Introduction
An increasing and often overlooked risk posed to organisations is the “Insider Threat”
These can take two forms:
- Malicious Insiders
- Unintentional Insiders
When it comes to pipelines, a common mistake is to give every developer full access to edit pipeline yml definitions. So that could be your .gitlab-ci.yml
, .github/workflows/*.yml
or .circle/config.yml
file depending on your CICD tool.
This could potentially lead to data theft, sabotage, espionage, fraud or even just accidental damage.
During this short article we will explore the high level ideas behind using OPA (Open Policy Agent) policies within CircleCI to help mitigate the risk of insider threats.
Prerequisites
- Access to the Scale Plan on CircleCI - Unfortunately this is an enterprise only feature currently!

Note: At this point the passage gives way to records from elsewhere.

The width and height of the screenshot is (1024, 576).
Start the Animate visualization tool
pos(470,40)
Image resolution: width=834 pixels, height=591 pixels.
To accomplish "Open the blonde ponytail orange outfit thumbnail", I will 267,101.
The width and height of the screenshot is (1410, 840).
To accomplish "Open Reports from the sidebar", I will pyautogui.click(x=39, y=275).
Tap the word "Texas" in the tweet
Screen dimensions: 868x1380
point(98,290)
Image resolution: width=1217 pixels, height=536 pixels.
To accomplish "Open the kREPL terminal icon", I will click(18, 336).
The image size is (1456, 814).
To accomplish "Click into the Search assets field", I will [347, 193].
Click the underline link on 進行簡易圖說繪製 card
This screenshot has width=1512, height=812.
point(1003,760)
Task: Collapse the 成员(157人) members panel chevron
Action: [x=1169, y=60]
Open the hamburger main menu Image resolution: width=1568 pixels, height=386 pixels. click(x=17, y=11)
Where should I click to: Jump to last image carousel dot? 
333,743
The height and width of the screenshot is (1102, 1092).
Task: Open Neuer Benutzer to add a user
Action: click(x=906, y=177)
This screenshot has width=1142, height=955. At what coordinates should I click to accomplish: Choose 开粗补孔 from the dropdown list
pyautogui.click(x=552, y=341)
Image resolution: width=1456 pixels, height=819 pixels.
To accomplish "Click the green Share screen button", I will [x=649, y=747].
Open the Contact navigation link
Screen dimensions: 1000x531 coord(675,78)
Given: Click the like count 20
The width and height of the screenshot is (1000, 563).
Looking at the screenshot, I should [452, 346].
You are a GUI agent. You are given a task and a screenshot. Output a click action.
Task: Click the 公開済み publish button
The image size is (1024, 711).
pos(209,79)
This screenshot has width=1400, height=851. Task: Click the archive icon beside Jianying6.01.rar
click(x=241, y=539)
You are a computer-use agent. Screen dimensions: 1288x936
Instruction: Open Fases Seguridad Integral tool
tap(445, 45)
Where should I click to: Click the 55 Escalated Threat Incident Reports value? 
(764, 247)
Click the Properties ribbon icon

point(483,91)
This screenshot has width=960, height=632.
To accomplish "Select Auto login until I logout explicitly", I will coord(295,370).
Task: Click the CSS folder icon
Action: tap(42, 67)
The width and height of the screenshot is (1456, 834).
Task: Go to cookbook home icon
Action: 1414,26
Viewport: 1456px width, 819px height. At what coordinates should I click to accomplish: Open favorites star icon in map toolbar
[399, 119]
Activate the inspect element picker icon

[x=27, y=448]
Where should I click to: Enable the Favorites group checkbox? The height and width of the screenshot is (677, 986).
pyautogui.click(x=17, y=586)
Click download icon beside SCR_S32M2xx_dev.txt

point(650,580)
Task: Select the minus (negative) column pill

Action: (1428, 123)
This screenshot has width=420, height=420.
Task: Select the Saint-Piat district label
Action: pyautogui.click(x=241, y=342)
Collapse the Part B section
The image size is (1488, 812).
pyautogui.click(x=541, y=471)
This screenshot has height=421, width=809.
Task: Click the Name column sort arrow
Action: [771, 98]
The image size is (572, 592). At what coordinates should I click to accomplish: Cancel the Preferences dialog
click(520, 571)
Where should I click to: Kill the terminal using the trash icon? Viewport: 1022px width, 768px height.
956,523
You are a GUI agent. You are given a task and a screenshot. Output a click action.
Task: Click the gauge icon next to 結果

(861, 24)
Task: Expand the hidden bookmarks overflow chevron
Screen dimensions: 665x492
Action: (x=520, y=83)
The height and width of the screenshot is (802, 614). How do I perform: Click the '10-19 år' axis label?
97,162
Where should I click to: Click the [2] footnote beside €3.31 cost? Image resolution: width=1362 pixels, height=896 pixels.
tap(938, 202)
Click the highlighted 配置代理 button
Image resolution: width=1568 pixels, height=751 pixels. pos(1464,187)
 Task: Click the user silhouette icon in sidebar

OPA Configuration Policies
CircleCI’s config policies feature lets you create OPA (Open Policy Agent) policies to govern project configurations.
OPA provides a high-level declarative language that lets you specify policy as code. These allow you to enforce fine-grained controls against the .circle/config.yml
file.
Example CircleCI Config
For the sake of this example, here is an example of a very bare bones .circle/config.yml
file:
version: 2.1
jobs:
build:
docker:
- image: alpine:3.15
steps:
- run:
name: The First Step
command: |
echo 'Hello World!'
echo 'This is the delivery pipeline'
Note the version number, currently it would be possible for a developer to switch this out for any value they like. What if an old version was unsecure?
We need a way to stop developers from intentionally or unintentionally changing key parts of the config file without blocking them from doing their day job.
Example OPA Policy
This is where OPA policies come into play. To give you a better idea on how OPA policies work, here is a basic example, ./config-policies/check-version.rego
:
package org
policy_name["check_version_is_set"]
# enable_hard will block any pipeline from running that fails this step
enable_hard["check_version"]
# define the version check
check_version = reason {
not input.version
reason := "version must be defined"
} {
not input.version >= 2.1
reason := sprintf("version must be at least 2.1 but got %v", [input.version])
}
This is a simple check, but would enforce that the company will only allow pipelines to run if they are using the correct version number.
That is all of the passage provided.